Lenora makes no indication she wants to type more. Her hands sit in her lap, the useful left one atop the useless right, and she stares at them as if she didn’t hear me.
“Who was the father?” I say, pressing. “Was it Ricky?”
Still nothing from Lenora. No acknowledging the question. No acknowledgingme. Without saying a word, she’s made her message clear—she doesn’t want to talk about it.
I can’t blame her. She was pregnant. The baby’s now gone. She probably thinks there’s nothing else to be said.
Only there is.
And Lenora told it to at least one other person—Mary.
Considering what happened to her, I should be grateful Lenora now refuses to tell me. Maybe that’s another reason for her silence. She doesn’t want to put me in more danger than I might already be.
Once again, I think about leaving. It would take only minutes to pack my suitcase and box, grab my medical bag, and walk away from Hope’s End without looking back. But I can’t bring myself to do it. Even though I haven’t been told everything, what I do know is enough to keep me here. I need to learn the rest.
The Hope family murders. Lenora’s pregnancy. Mary’s death. They’re all tied together in a complex knot of secrets, lies, and misdeeds both past and present. I’m certain that if I can unravel it, the truth will be revealed. About Carter and Mary, yes, but most of all about Lenora. She’s the person I need to understand the most.
So I stay, letting the morning pass slowly and silently. With any other patient, I would have busied myself with light housework or cooking lunch or even just watching TV with them. None of those options are available to me at Hope’s End. So I pass the time reading a Danielle Steel novel on the divan while Lenora sits in her wheelchair and stares out the window.
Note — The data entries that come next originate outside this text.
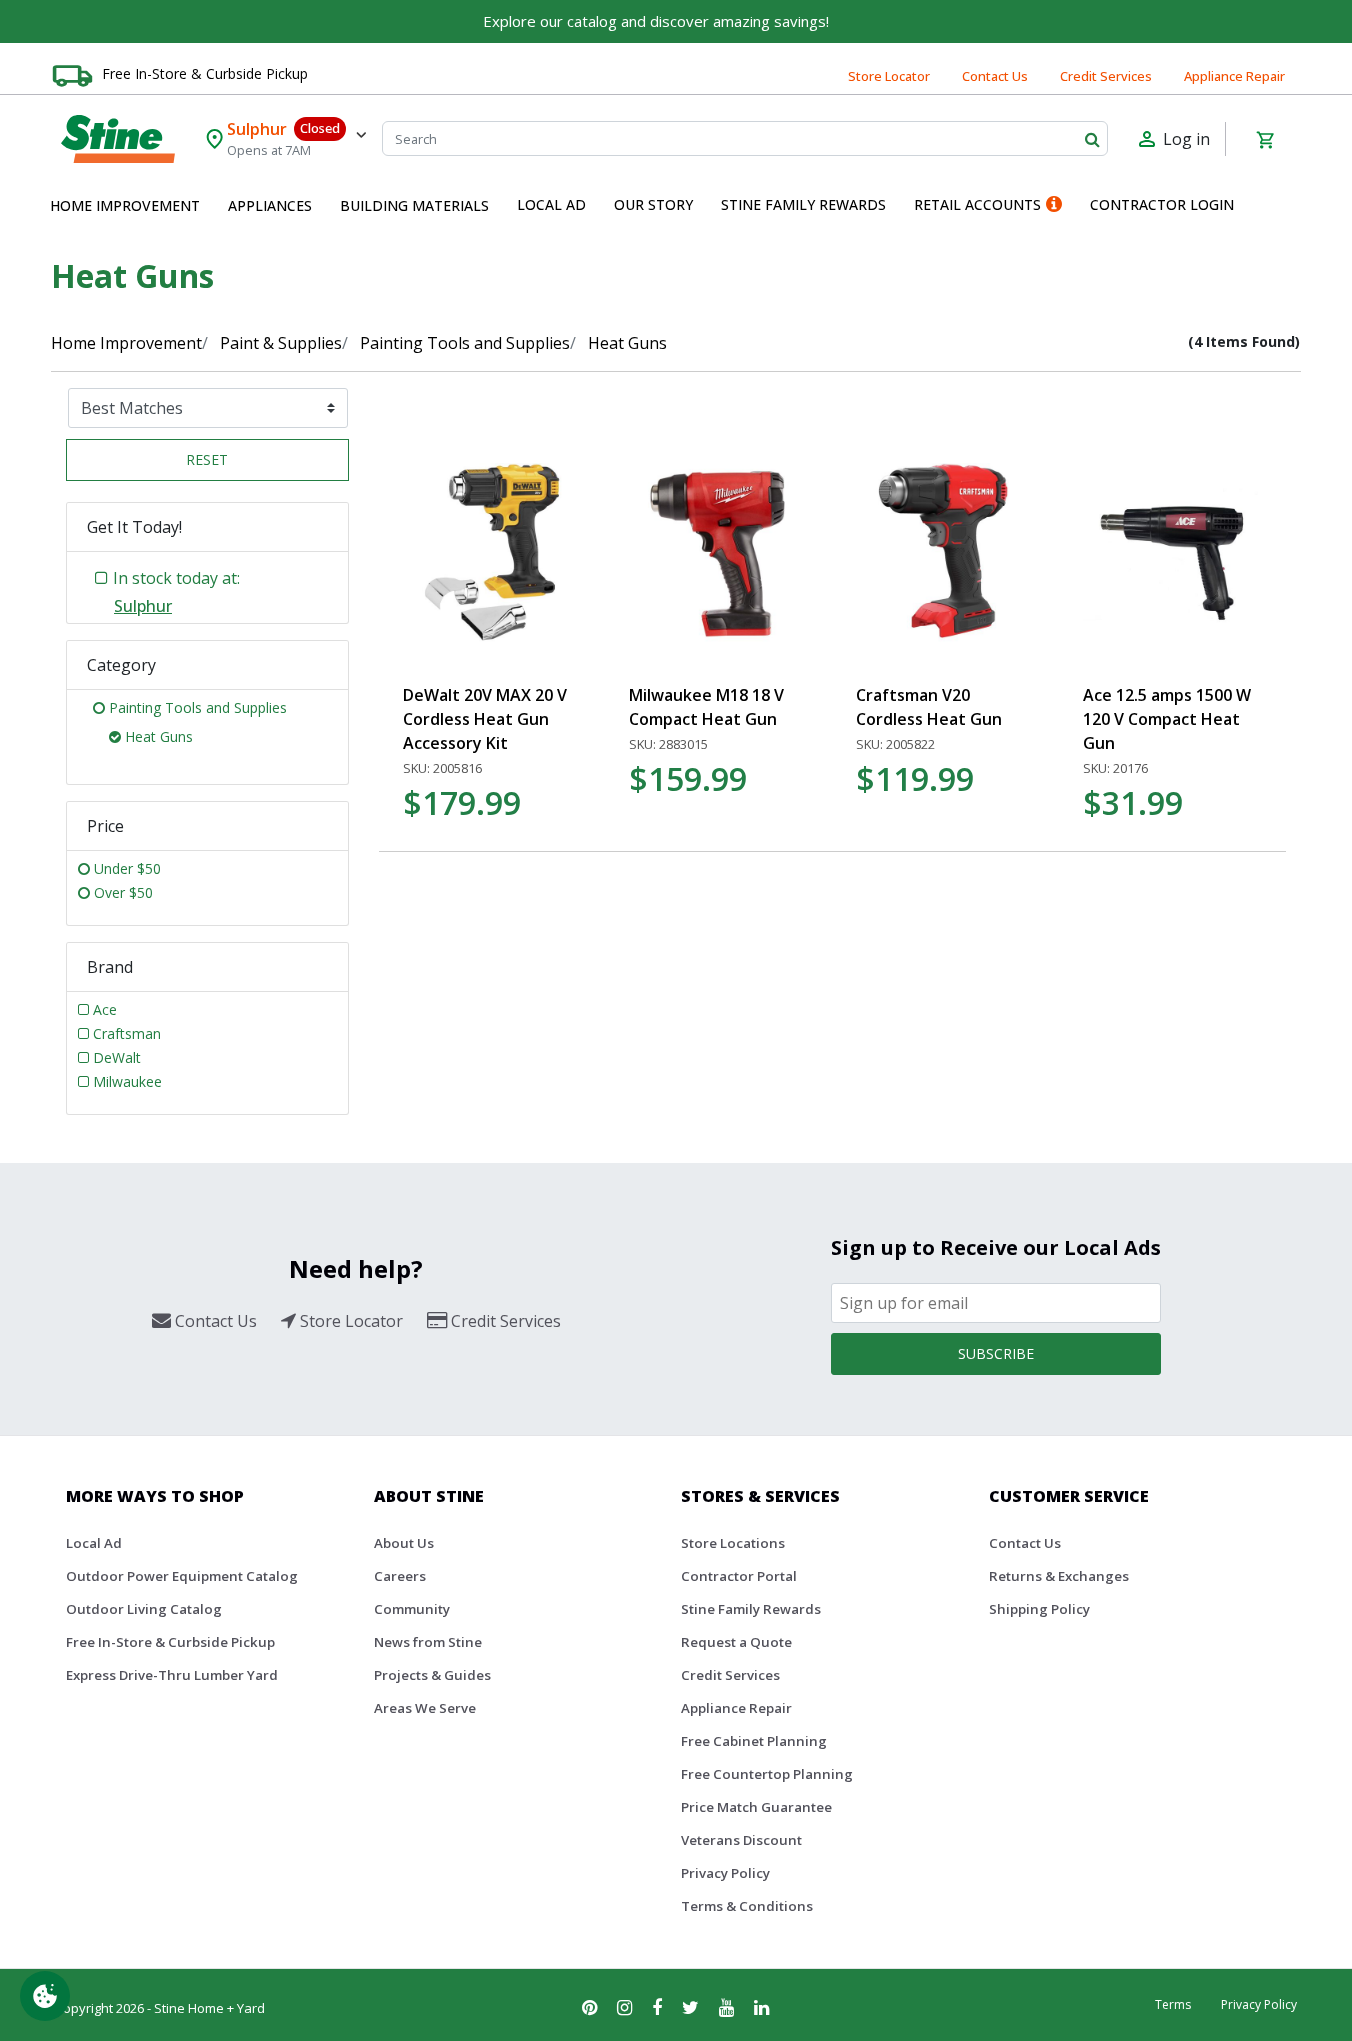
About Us (404, 1543)
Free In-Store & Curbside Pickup (205, 73)
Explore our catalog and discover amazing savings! (656, 21)
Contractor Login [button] (1162, 204)
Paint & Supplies (281, 343)
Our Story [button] (653, 204)
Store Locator (889, 76)
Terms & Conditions (747, 1906)
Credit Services (1106, 76)
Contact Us (995, 76)
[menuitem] (125, 206)
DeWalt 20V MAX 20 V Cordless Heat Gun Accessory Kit (485, 719)
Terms (1173, 2004)
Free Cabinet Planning (754, 1741)
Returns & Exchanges (1059, 1576)
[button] (125, 206)
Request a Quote (736, 1642)
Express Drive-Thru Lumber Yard (172, 1675)
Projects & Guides (432, 1675)
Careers (400, 1576)
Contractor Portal (739, 1576)
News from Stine (428, 1642)
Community (412, 1609)
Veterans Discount (741, 1840)
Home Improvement (126, 343)
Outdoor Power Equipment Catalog (182, 1576)
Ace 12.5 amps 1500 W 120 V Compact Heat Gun (1167, 719)
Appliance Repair (1234, 76)
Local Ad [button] (551, 204)
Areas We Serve (425, 1708)
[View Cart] (1265, 139)
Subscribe (996, 1353)
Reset (207, 459)
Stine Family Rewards (751, 1609)
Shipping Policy (1039, 1609)
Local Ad (94, 1543)
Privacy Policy (725, 1873)
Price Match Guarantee (756, 1807)
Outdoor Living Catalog (144, 1609)
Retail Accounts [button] (977, 204)
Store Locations (733, 1543)
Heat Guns (627, 343)
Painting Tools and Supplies (465, 343)
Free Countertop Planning (767, 1774)
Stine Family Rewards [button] (803, 204)
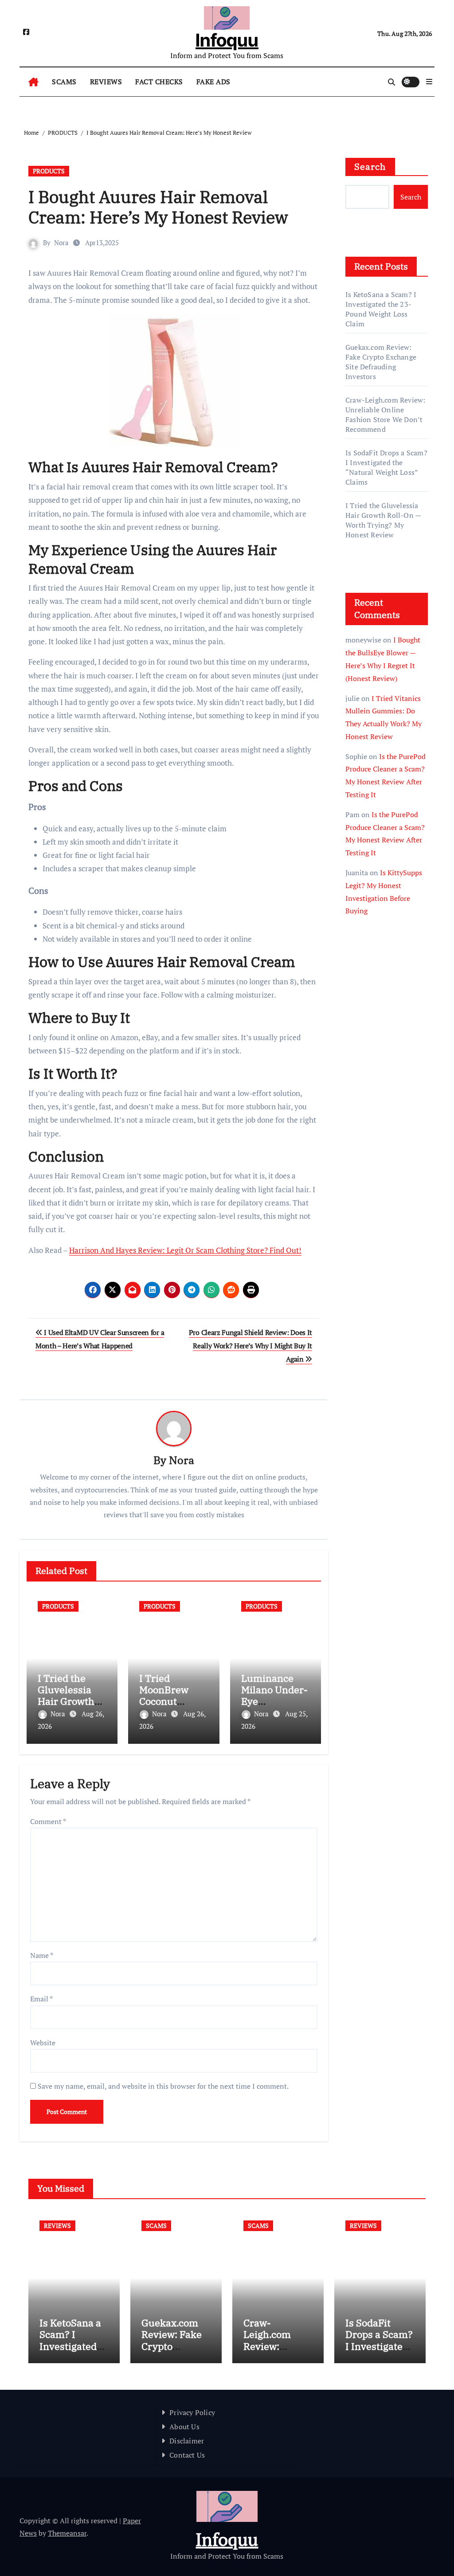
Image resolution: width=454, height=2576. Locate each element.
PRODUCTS (49, 171)
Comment (48, 1821)
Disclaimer (186, 2441)
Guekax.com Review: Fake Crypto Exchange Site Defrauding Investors (380, 361)
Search (370, 166)
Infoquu (227, 40)
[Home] (33, 82)
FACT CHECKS (159, 81)
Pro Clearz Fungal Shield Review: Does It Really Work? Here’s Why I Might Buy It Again (250, 1345)
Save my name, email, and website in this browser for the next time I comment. (163, 2086)
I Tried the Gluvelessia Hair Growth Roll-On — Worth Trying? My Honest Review (383, 520)
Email (41, 1999)
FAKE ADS (213, 81)
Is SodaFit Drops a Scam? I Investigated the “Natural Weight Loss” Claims (386, 467)
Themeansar (67, 2533)
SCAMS (64, 81)
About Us (184, 2426)
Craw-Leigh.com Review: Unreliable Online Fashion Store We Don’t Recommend (385, 414)
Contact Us (187, 2455)
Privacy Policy (192, 2412)
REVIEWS (106, 81)
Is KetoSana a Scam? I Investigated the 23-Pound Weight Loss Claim (380, 309)
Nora (61, 242)
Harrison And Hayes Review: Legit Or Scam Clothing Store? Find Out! (185, 1250)
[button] (429, 81)
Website (42, 2042)
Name (41, 1955)
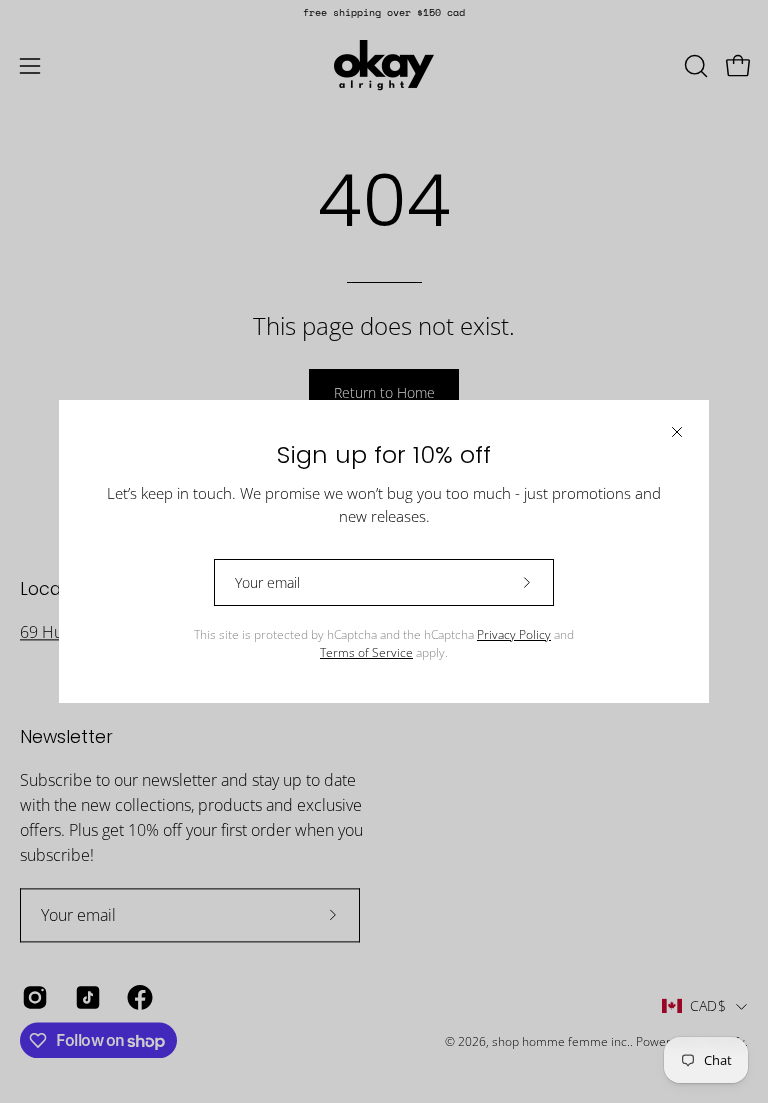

It reminds me of my mother’s final days, when she was too fragile and pain-wracked to be moved to the couch in the living room. Stuck in a room without a television and its comforting background noise, the silence became so thick it was almost unbearable.
Today isn’t quite that bad, but it’s enough to make me appreciate the few moments of sound and activity. Fetching lunch. Feeding Lenora. Even assisting her in the bathroom because it’s something to do besides sitting here and thinking. While I tackle the tasks with endless chatter, Lenora does nothing in response.
No taps.
Certainly no typing.
She’s become the person I thought she was when I first arrived. Silent, still, almost a nonentity. It makes me wonder if this is what shewas like with all the nurses before Mary breezed in with a typewriter. If so, does Lenora regret indulging her? Does she feel the same about me and has decided this will be the way things are now?
And itisher decision. An afternoon at the typewriter could end all this. Yet we spend this long, dreary day in more insufferable silence. I finish my book. Lenora stares out the window. The day fades into dusk, which darkens into night.
Eventually Archie arrives, carrying dinner on a tray. Salmon and sweet potatoes that are roasted for me, mashed for Lenora. On the side are piping-hot rolls for me and a chocolate milkshake for Lenora.
“I thought Miss Hope could use a pick-me-up,” Archie explains. “She loved them when she was a girl.”
The gesture is so thoughtful it takes me a second to remember that he could have killed Mary. It doesn’t matter that Archie looks about as threatening as a teddy bear. He was here when Lenora’s family was murdered in 1929, and he was here when Mary plummeted off the cliff.
Yet that also makes him a perfect source of information about both of those nights. The challenge is figuring out if Archie’s a friend or a foe, a suspect or a potentially trusted resource. For now, I decide it’s best to treat him as all of the above.
“You didn’t need to go to all the trouble,” I say, taking the food from his hands. Because I haven’t yet attached Lenora’s meal tray to her wheelchair, I set it on the sideboard next to her snow globe and the cassette Jessie gave me yesterday.
“It’s no trouble,” Archie says. “Besides, I wanted to see how Miss Hope is doing.”
I glance at Lenora, who acts like neither of us is in the room with her. “Not too well.”
“I think that goes for all of us,” Archie says. “Poor Mary. Had I known she was hurting so much, I would have tried to help her somehow. And then the cliff giving way like that. These are not happy times at Hope’s End.”
I wonder if there’s ever been a time here that was happy. From what Lenora has written, I’ve gathered the place was doomed from the start.
“The other day, you told me that you and Lenora used to be close.”
“I did,” Archie says. “And we were.”
“How close?”
“Best friends, I guess. Although that was more from proximity than anything else. We were roughly the same age in a place where that wasn’t common.”
“What about Virginia? Were the two of you also close?”